*** Block opens ***

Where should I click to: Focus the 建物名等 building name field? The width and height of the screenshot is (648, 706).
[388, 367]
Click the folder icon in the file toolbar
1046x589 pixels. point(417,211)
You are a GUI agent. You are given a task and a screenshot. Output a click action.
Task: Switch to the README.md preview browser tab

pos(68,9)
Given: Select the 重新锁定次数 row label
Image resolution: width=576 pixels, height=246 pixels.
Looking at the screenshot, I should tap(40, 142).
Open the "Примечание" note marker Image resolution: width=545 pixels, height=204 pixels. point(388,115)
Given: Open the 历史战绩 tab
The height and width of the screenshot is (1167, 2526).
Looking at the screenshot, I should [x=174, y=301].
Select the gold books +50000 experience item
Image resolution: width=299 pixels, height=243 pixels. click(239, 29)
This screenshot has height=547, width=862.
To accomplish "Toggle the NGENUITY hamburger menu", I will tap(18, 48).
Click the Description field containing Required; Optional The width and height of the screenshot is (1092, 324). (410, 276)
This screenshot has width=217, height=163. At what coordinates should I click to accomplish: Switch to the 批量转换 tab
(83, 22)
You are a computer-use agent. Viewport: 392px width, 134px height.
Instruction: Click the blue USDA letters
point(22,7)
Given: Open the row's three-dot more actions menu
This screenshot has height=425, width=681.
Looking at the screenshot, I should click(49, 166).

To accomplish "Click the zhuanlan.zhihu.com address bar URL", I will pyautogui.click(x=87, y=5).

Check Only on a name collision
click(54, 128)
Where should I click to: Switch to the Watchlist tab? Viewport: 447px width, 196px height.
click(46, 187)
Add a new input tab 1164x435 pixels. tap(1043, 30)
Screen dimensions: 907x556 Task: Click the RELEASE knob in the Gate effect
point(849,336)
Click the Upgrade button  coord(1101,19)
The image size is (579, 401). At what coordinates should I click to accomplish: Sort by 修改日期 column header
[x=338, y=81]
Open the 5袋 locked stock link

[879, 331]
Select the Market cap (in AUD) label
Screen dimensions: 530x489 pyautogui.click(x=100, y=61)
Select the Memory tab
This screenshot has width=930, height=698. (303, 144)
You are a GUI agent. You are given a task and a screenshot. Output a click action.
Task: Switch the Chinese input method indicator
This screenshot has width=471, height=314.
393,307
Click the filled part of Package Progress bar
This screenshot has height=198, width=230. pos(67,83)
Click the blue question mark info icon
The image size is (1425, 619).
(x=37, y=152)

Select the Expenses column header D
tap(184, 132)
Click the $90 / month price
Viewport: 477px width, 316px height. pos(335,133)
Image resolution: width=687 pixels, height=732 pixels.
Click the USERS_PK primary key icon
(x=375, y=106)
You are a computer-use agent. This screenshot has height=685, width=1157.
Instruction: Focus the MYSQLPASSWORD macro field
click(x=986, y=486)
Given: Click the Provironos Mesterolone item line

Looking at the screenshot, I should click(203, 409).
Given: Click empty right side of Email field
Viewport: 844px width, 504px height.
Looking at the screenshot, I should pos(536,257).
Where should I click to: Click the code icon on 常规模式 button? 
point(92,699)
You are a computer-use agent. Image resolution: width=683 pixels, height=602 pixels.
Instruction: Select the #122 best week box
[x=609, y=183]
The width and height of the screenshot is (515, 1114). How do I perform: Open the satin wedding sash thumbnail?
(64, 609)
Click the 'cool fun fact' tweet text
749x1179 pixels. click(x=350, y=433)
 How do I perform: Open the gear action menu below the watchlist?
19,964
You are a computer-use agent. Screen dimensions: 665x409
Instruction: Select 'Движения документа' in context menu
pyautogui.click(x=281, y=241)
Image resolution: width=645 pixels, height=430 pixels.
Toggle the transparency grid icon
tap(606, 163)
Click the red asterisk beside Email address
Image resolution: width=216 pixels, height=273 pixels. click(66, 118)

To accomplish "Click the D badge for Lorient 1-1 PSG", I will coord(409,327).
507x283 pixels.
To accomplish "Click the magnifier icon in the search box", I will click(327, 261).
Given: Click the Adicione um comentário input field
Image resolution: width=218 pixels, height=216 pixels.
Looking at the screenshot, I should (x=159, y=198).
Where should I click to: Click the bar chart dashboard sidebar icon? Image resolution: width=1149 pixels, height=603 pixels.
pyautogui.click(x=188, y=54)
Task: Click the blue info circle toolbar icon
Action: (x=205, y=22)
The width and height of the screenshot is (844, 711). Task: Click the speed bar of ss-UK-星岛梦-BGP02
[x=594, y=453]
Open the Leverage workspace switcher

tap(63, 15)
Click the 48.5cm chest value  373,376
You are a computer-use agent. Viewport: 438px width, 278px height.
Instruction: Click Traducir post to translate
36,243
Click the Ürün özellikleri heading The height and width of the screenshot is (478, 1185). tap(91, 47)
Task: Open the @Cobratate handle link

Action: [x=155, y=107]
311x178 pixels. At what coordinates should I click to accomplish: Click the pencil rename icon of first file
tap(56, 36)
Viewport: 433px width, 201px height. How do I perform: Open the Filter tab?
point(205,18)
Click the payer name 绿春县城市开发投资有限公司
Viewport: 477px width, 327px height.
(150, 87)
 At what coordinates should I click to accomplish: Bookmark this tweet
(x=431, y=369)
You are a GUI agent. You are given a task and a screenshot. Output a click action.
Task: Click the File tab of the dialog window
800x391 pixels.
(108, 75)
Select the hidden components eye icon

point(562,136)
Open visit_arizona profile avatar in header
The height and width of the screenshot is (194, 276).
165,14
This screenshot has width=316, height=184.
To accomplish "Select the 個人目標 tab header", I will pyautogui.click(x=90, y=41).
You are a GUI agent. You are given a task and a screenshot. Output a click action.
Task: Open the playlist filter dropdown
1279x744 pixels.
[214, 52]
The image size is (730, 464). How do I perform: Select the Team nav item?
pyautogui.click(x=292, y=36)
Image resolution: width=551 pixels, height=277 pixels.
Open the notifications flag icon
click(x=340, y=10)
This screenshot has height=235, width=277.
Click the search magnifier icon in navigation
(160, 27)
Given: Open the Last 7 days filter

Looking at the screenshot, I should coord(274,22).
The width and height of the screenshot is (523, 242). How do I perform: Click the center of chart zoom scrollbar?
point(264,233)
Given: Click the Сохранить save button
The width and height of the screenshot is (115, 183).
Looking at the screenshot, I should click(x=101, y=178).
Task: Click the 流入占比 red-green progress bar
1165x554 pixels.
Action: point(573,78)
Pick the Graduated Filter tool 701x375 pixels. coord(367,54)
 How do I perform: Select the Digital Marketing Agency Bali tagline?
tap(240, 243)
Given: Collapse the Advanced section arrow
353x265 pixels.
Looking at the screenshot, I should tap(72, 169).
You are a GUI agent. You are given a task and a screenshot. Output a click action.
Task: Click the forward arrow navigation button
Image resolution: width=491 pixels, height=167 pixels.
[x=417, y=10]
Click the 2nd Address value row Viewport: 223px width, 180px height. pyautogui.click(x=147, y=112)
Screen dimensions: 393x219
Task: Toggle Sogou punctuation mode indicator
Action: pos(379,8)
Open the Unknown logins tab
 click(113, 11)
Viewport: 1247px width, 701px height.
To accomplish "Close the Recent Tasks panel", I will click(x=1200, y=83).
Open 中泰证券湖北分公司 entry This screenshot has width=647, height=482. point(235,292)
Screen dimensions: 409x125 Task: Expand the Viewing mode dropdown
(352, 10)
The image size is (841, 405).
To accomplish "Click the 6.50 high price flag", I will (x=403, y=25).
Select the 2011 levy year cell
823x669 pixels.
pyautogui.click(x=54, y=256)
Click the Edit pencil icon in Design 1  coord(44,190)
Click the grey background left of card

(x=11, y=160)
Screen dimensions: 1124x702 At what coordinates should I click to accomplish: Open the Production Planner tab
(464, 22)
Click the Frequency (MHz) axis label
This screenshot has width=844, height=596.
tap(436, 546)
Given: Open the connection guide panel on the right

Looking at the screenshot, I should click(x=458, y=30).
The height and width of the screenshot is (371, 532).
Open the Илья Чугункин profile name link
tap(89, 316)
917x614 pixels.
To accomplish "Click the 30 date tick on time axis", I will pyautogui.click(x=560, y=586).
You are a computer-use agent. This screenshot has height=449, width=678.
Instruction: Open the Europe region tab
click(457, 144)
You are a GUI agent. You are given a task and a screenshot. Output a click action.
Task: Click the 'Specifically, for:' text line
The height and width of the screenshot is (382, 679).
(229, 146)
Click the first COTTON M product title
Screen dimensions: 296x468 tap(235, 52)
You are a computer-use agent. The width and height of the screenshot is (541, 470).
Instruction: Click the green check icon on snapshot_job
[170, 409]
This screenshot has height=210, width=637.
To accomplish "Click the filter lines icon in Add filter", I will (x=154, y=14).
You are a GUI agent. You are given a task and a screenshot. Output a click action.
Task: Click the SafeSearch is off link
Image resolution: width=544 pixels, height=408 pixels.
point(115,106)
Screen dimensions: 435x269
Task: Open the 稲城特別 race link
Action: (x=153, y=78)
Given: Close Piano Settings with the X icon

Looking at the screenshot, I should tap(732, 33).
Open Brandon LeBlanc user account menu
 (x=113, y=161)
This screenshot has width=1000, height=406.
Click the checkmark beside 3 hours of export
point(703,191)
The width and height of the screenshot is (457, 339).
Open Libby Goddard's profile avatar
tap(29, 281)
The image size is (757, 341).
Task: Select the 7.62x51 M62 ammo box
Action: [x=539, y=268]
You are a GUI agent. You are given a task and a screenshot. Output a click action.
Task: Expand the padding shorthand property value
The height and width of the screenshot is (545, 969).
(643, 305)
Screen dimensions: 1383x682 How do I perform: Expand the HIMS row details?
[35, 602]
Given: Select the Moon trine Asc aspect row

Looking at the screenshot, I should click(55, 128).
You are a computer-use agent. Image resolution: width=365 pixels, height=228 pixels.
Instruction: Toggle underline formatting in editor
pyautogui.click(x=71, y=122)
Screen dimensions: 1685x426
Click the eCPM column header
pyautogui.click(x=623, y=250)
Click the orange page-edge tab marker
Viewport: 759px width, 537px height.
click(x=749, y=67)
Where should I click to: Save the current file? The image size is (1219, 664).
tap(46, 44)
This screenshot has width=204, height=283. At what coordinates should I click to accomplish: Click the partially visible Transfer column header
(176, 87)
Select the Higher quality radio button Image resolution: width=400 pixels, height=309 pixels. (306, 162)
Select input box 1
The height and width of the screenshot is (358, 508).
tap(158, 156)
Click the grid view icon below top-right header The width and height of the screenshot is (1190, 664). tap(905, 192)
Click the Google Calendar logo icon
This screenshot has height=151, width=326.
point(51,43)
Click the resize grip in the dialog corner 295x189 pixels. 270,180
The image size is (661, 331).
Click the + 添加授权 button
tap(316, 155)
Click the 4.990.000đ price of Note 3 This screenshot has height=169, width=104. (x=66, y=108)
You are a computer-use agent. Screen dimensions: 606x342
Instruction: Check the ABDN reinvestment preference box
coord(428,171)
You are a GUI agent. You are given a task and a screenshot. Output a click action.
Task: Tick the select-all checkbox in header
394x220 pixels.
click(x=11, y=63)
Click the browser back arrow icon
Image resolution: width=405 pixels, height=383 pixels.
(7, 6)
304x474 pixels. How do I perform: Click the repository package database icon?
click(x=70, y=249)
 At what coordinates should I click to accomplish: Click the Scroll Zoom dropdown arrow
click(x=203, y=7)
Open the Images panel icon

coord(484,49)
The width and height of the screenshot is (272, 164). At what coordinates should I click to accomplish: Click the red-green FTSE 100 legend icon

*** Block closes ***

Pull out all lines in the data above that include "dialog".

[Task response]
Task: Click the File tab of the dialog window
Click the resize grip in the dialog corner 295x189 pixels. 270,180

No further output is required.